### Aim
Transcribe the material exactly, beginning with the line containing "How do I perform: Click" and continuing through the end of the material. Leave the pictures out.

### Material for the task

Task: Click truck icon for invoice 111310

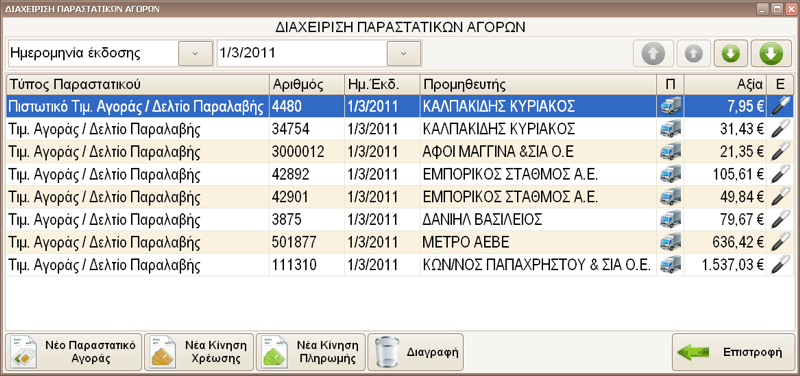Action: 670,265
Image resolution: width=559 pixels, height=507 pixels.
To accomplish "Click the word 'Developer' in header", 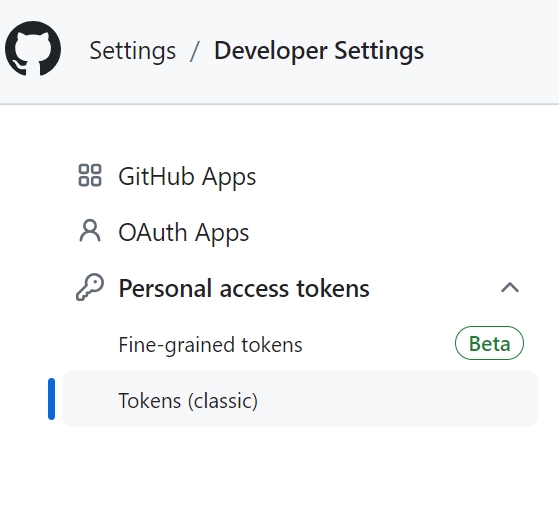I will pos(271,51).
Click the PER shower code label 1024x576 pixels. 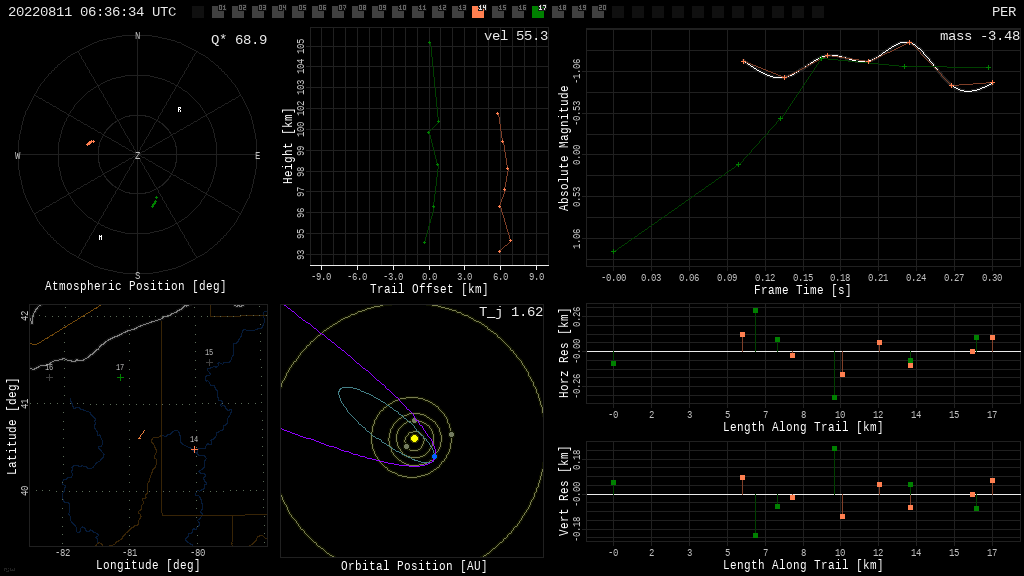(x=1003, y=12)
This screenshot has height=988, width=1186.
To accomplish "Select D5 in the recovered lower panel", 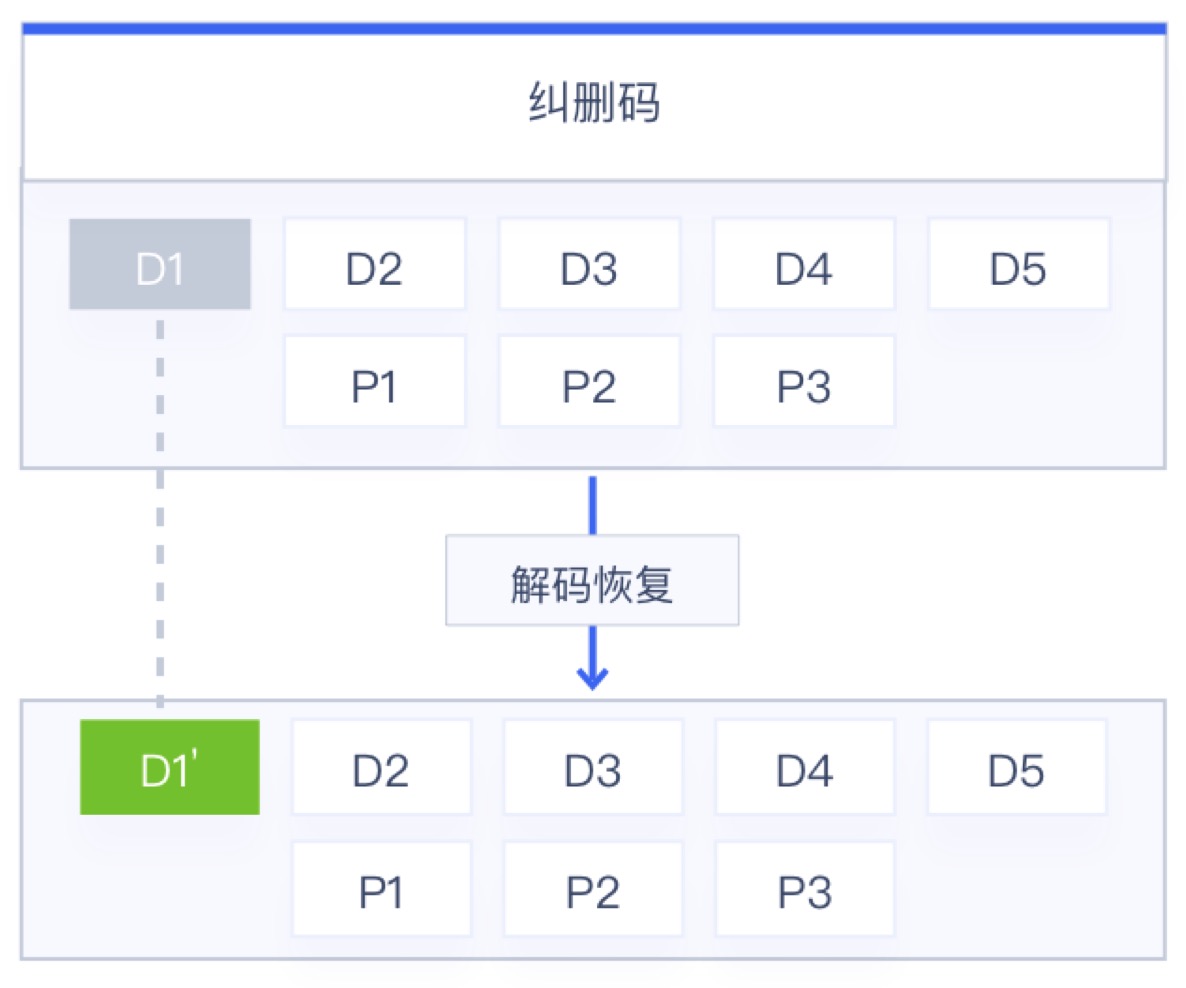I will point(1017,767).
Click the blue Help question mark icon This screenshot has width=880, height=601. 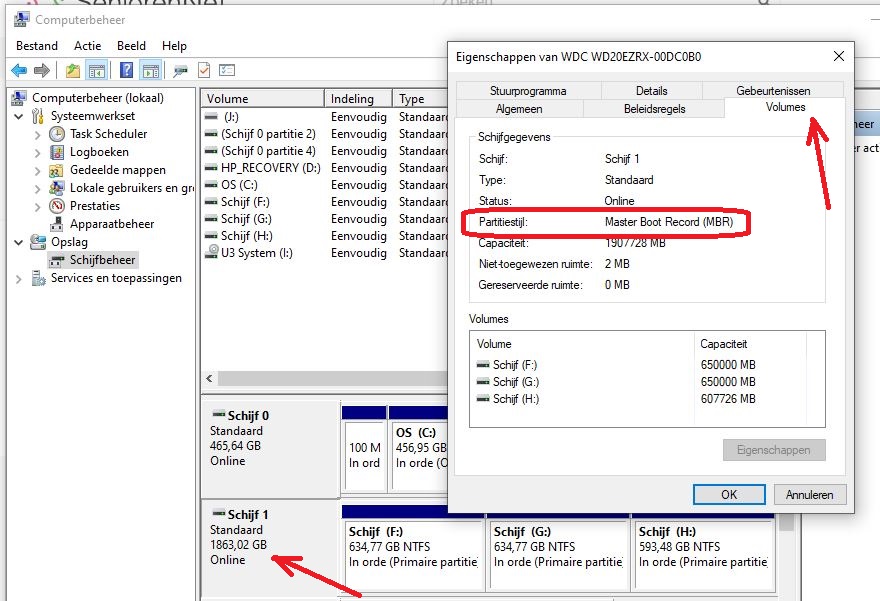126,70
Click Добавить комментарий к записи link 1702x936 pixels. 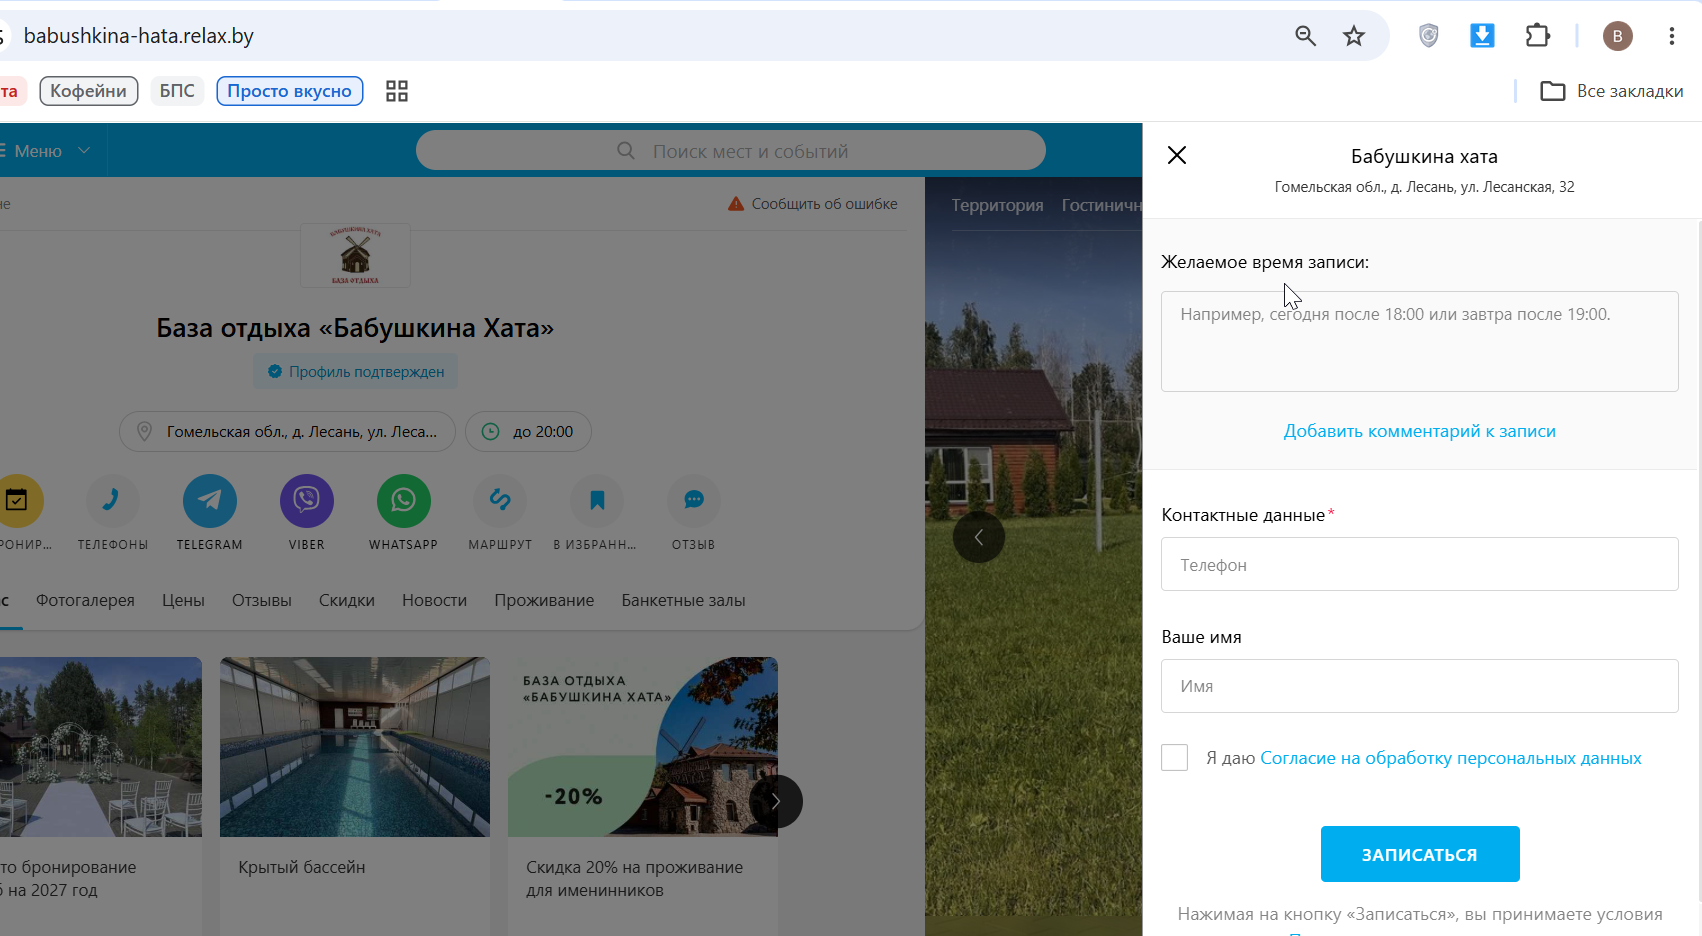1420,431
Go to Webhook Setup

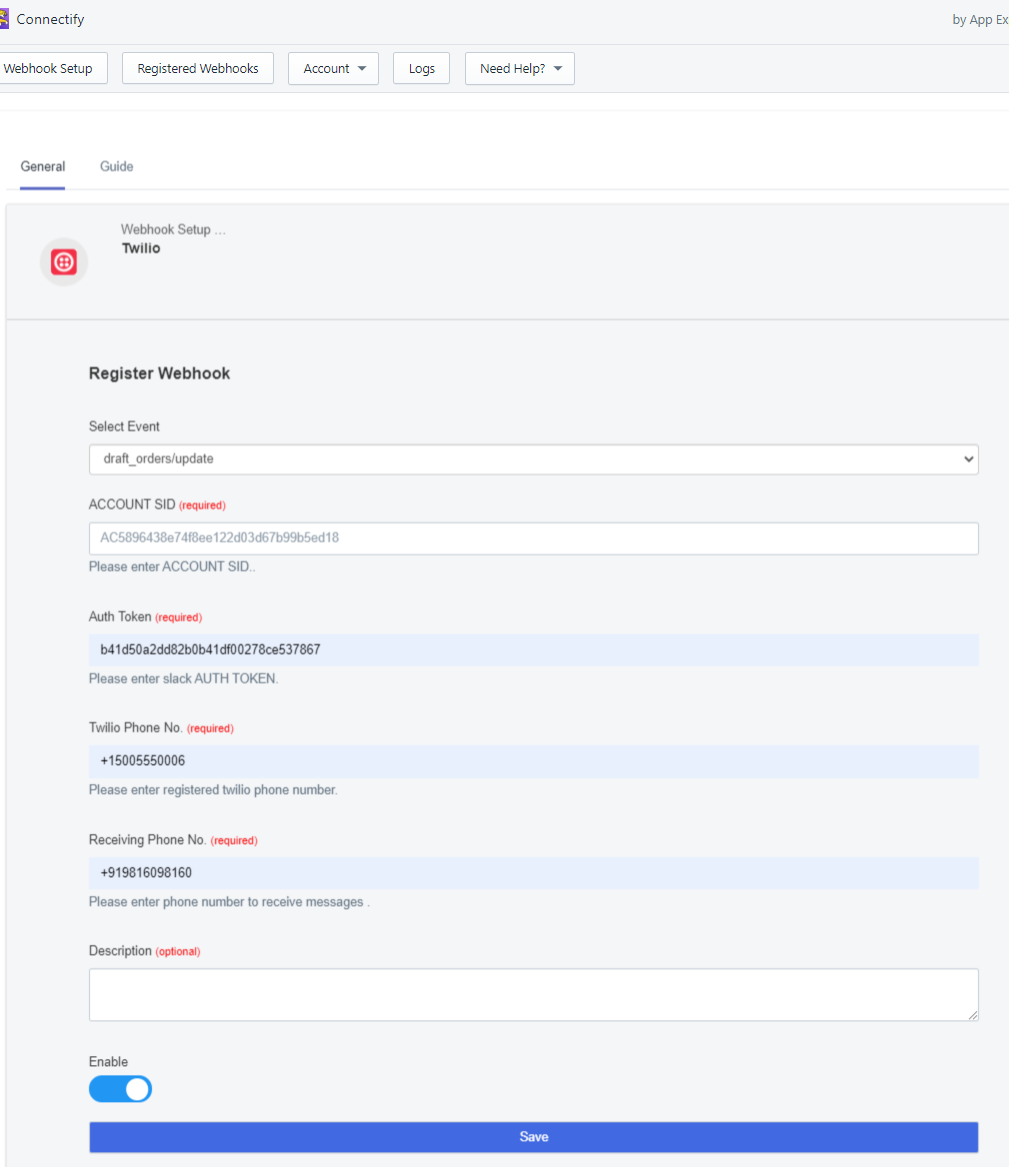point(51,68)
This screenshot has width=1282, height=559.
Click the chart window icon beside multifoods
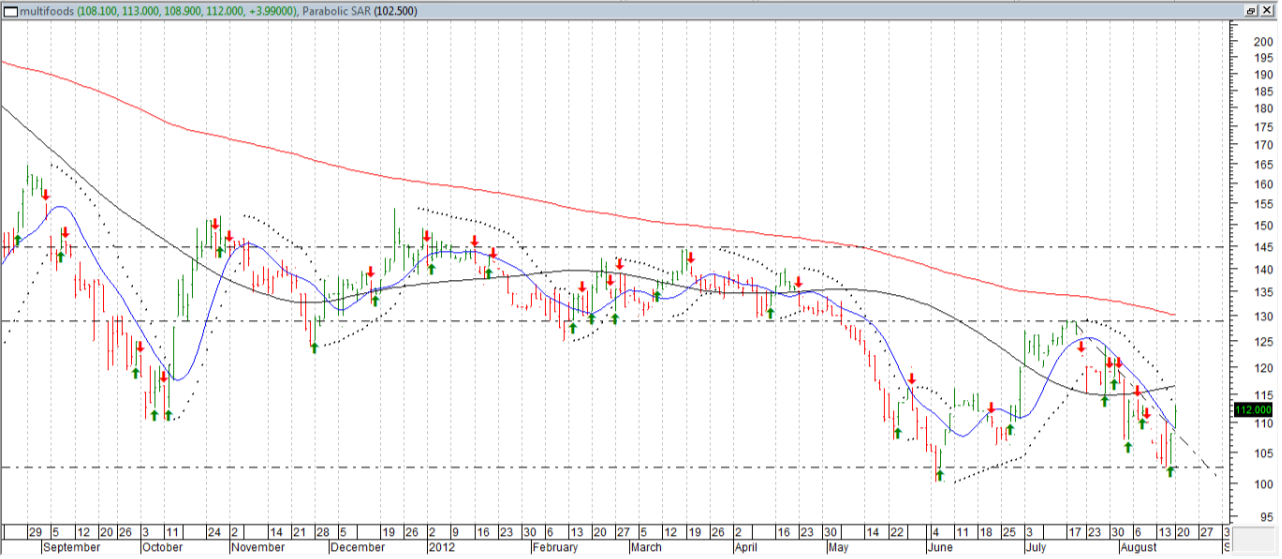pos(11,10)
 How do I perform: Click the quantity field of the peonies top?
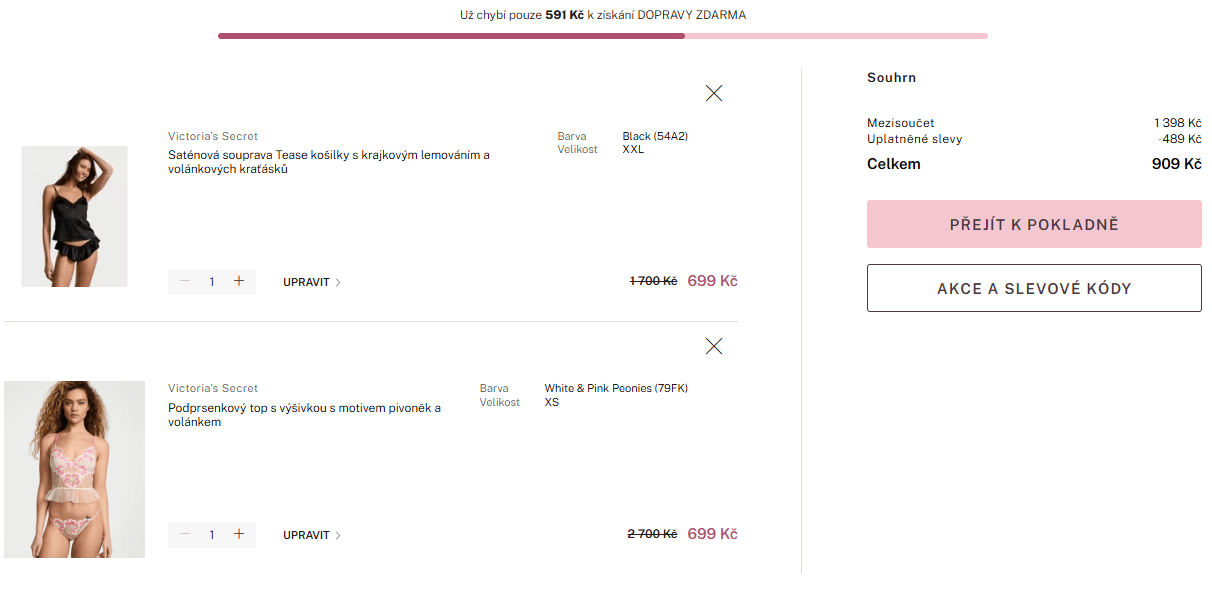[212, 535]
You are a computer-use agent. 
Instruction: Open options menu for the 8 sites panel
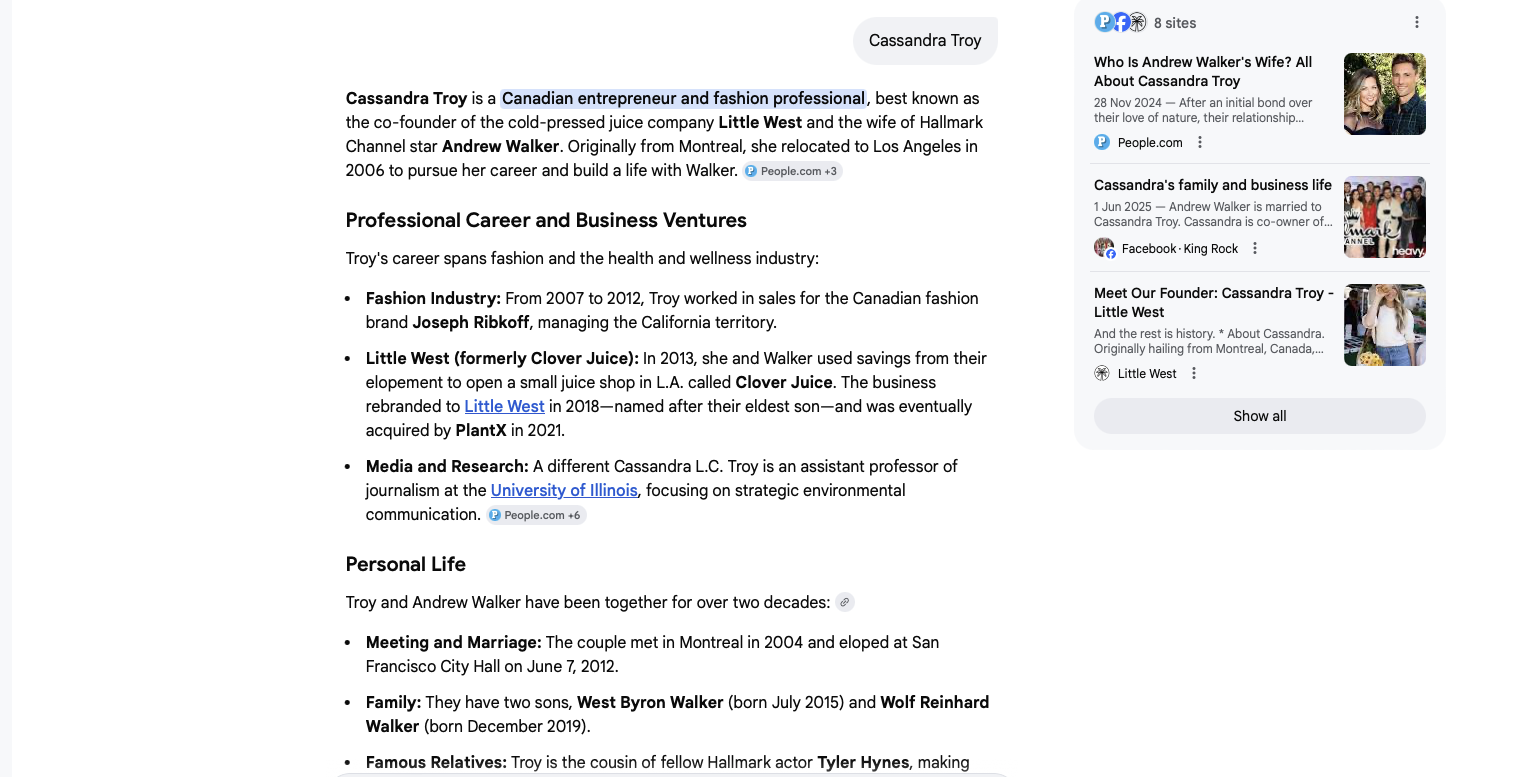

### Exercise result
 How do I perform: Click the quantity field of the peonies top?
[212, 535]
You are a computer-use agent. 
Instruction: Open options menu for the 8 sites panel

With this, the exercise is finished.